GOAL —
Output the lines of these items as a numbered list, skipping any blank lines. Leave the pictures out.

(Dataset items)

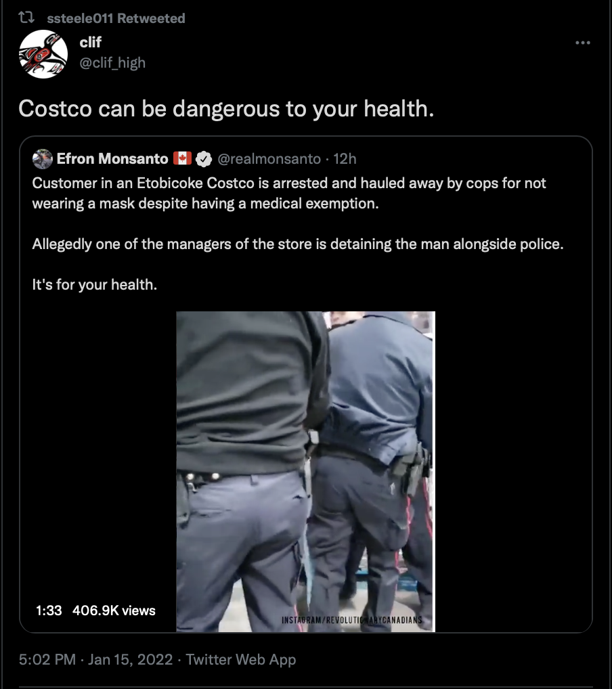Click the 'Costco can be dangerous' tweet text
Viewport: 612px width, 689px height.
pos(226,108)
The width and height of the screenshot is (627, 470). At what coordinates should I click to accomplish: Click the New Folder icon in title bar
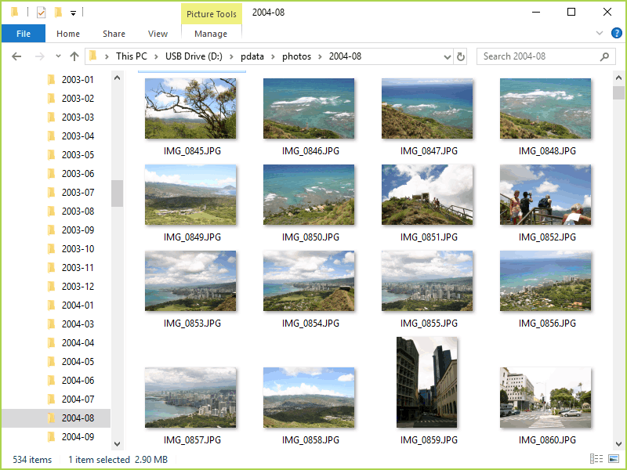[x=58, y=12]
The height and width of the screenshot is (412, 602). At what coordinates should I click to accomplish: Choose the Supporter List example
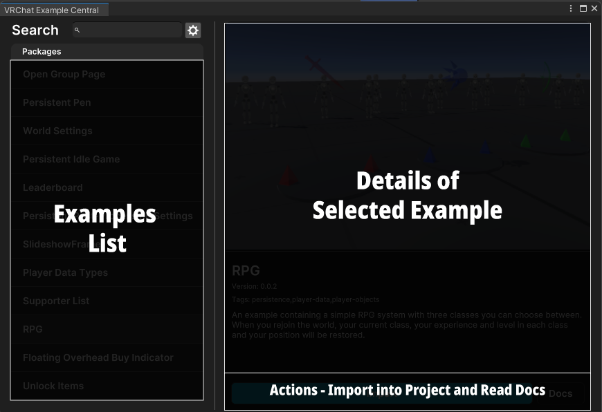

REPLY —
1. Click the 'Costco can be dangerous' tweet text
2. Viewport: 612px width, 689px height.
3. pos(226,108)
4. The width and height of the screenshot is (627, 470). At what coordinates should I click to accomplish: Click the New Folder icon in title bar
5. [x=58, y=12]
6. The height and width of the screenshot is (412, 602). At what coordinates should I click to accomplish: Choose the Supporter List example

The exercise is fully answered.